To summarize, regardless of whether the ECG is normal or abnormal, it merely records two basic events: (1) depolarization, the spread of a stimulus through the heart muscle, and (2) repolarization, the return of the stimulated heart muscle to the resting state.
BASIC ECG COMLOEXES: P, QRS, ST, T, AND U WAVES
This spread of a stimulus through the atria and ventricles and the return of the stimulated atrial and ventricular muscle to the resting state produce, as noted previously, the electrical currents recorded on the ECG. Furthermore each phase of cardiac electrical activity produces a specific wave or complex. These basic ECG waves are labeled alphabetically and begin with the P wave.
The P wave represents the spread of a stimulus through the atria (atrial depolarization). The QRS complex represents the spread of a stimulus through the ventricles (ventricular depolarization). The ST segment and T wave represent return of the stimulated ventricular muscle to the resting state (ventricular repolarization). The U wave is a small deflection sometimes seen just after the T wave. It represents the final phase of ventricular repolarization, although its exact significance is not known.
You are probably wondering why there is no wave or complex representing the return of the stimulated atria to the resting state. The atrial ST segment (STa) and atrial T wave (Ts) are generally not observed on the normal ECG because of their low amplitudes. Similarly the routine ECG is not sensitive enough to record any electrical activity during the spread of the stimulus through the AV junction (AV node and bundle of His). The spread of the electrical stimulus through the AV junction occurs between the beginning of the P wave and the beginning of the QRS complex. This interval, which is known as the PR interval, is a measure of the time it takes for the stimulus to spread through the atria and pass through the AV junction.
To summarize, the P-QRS-ST-T-U sequence represents the repetitive cycle of the electrical activity in the heart, beginning with the spread of a stimulus through the atria (P wave) and ending with the return of the stimulated ventricular muscle to the resting state (ST-T-U sequence). This cardiac cycle repeats itself again and again.
The P-QRS-T sequence is recorded on special ECG paper. This paper is divided into gridlike boxes. Each of the small boxes is 1 millimeter square (1 mm2). The paper usually moves out of the electrocardiograph at a speed of 25 mm/sec. Therefore, horizontally, each millimeter of the ECG paper is equal to 0.04 second (25 mm/sec x 0.04 sec = 1 mm). Notice also that between every five boxes there are heavier lines, so each of the 5 mm units horizontally corresponds to 0.2 second (5 x 0.04 = 0.2).

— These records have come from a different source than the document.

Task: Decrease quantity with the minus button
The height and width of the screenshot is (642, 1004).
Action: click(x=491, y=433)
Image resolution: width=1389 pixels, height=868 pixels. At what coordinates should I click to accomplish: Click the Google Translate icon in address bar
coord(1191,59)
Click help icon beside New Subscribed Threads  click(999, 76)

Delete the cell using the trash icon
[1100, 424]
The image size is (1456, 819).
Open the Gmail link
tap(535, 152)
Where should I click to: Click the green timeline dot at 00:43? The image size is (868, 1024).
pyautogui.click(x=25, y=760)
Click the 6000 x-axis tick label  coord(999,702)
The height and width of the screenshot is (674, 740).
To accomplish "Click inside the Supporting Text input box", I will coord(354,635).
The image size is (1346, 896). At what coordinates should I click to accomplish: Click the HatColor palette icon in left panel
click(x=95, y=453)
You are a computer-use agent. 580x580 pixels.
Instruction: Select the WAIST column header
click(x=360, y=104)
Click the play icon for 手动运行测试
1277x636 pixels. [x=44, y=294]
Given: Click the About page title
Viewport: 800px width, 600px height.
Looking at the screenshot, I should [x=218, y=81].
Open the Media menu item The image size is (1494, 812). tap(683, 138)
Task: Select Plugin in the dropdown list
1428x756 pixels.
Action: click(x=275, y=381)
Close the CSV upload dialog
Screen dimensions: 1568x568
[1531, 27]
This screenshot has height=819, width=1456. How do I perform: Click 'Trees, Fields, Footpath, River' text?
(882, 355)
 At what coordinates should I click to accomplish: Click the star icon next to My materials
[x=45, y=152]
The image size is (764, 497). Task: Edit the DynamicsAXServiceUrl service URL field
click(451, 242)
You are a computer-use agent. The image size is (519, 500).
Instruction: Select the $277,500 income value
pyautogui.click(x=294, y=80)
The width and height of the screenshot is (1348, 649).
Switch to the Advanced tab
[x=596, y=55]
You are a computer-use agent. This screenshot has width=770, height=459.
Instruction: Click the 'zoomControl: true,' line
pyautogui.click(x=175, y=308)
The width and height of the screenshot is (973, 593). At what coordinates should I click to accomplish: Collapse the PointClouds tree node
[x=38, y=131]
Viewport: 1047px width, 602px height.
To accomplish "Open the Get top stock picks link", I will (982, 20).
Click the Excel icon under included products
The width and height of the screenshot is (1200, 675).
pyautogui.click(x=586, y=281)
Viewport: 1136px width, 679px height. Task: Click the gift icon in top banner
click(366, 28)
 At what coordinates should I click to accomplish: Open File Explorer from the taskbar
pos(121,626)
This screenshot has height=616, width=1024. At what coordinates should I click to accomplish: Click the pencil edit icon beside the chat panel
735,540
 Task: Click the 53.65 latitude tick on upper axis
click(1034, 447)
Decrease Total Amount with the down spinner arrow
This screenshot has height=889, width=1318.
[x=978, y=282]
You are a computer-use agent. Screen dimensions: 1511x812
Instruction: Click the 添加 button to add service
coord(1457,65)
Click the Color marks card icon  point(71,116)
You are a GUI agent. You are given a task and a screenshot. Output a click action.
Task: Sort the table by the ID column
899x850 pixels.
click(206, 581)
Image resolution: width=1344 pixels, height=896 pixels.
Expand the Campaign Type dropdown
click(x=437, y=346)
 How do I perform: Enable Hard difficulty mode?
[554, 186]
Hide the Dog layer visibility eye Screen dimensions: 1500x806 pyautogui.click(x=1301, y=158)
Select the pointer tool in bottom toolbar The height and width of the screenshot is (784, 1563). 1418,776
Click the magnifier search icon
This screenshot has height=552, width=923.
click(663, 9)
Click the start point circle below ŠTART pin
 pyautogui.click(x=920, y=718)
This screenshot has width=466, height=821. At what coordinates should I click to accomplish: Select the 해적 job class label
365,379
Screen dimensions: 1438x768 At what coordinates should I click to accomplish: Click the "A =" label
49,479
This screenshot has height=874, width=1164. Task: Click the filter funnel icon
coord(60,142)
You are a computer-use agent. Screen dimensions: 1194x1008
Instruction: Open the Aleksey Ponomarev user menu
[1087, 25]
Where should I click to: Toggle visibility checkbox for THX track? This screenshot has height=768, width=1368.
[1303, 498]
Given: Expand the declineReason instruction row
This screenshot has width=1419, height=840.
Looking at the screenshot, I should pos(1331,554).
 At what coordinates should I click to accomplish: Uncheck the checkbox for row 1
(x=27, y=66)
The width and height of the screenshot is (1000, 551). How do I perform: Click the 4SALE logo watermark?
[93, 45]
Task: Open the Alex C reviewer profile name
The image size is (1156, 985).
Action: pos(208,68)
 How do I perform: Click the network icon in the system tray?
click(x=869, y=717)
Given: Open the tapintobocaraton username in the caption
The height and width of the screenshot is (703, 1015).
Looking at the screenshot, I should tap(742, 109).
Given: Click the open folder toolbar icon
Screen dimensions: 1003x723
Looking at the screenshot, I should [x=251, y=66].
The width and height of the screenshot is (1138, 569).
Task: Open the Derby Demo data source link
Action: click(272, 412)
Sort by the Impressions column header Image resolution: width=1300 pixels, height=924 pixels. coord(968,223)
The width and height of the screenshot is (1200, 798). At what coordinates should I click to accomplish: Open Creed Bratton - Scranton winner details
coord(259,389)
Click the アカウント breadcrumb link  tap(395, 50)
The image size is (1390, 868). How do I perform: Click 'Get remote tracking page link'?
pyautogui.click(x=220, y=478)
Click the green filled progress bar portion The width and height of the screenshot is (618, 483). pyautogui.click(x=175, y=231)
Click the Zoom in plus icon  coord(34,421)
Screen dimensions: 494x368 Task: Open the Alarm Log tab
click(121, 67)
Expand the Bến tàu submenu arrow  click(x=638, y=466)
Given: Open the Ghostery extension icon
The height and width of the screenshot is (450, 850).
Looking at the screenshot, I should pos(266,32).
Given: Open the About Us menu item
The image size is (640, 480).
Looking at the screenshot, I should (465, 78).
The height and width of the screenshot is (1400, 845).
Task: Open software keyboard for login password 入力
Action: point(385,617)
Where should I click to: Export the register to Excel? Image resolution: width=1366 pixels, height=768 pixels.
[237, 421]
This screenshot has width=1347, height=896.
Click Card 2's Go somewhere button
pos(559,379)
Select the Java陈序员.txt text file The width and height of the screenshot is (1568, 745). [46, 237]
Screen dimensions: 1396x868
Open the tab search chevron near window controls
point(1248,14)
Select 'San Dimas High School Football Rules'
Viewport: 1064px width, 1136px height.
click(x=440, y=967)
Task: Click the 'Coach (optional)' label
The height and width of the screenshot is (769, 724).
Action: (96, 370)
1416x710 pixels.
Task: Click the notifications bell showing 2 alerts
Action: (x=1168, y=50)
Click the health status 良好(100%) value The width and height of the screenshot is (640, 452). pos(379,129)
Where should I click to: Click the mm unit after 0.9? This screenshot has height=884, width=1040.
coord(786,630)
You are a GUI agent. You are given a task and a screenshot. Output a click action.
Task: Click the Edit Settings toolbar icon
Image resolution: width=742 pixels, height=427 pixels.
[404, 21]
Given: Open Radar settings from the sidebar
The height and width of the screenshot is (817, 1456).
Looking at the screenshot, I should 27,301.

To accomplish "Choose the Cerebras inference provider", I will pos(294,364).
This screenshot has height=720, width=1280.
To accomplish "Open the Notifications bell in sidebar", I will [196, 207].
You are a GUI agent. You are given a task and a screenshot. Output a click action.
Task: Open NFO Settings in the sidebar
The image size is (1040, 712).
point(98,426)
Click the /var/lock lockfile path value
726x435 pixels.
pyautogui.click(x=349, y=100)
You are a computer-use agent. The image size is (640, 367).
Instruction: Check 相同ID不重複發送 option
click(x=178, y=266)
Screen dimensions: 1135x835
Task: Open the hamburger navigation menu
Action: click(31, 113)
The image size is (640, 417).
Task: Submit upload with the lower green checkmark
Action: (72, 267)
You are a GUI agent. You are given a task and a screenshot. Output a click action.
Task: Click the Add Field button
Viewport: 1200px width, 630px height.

The ECG can therefore be regarded as a moving graph, which horizontally corresponds to time, with 0.04 and 0.2 second divisions. Vertically, the ECG graph measures the voltage, or amplitudes, of the ECG waves or deflections. The exact voltage can be measured because the electrocardiograph is so standardized that 1 millivolt (1mV) produces a deflection of 10 mm amplitude (1 mV = 10 mm). (in most electrocardiographs, the standardization can also be set at one-half or two times normal sensitivity.)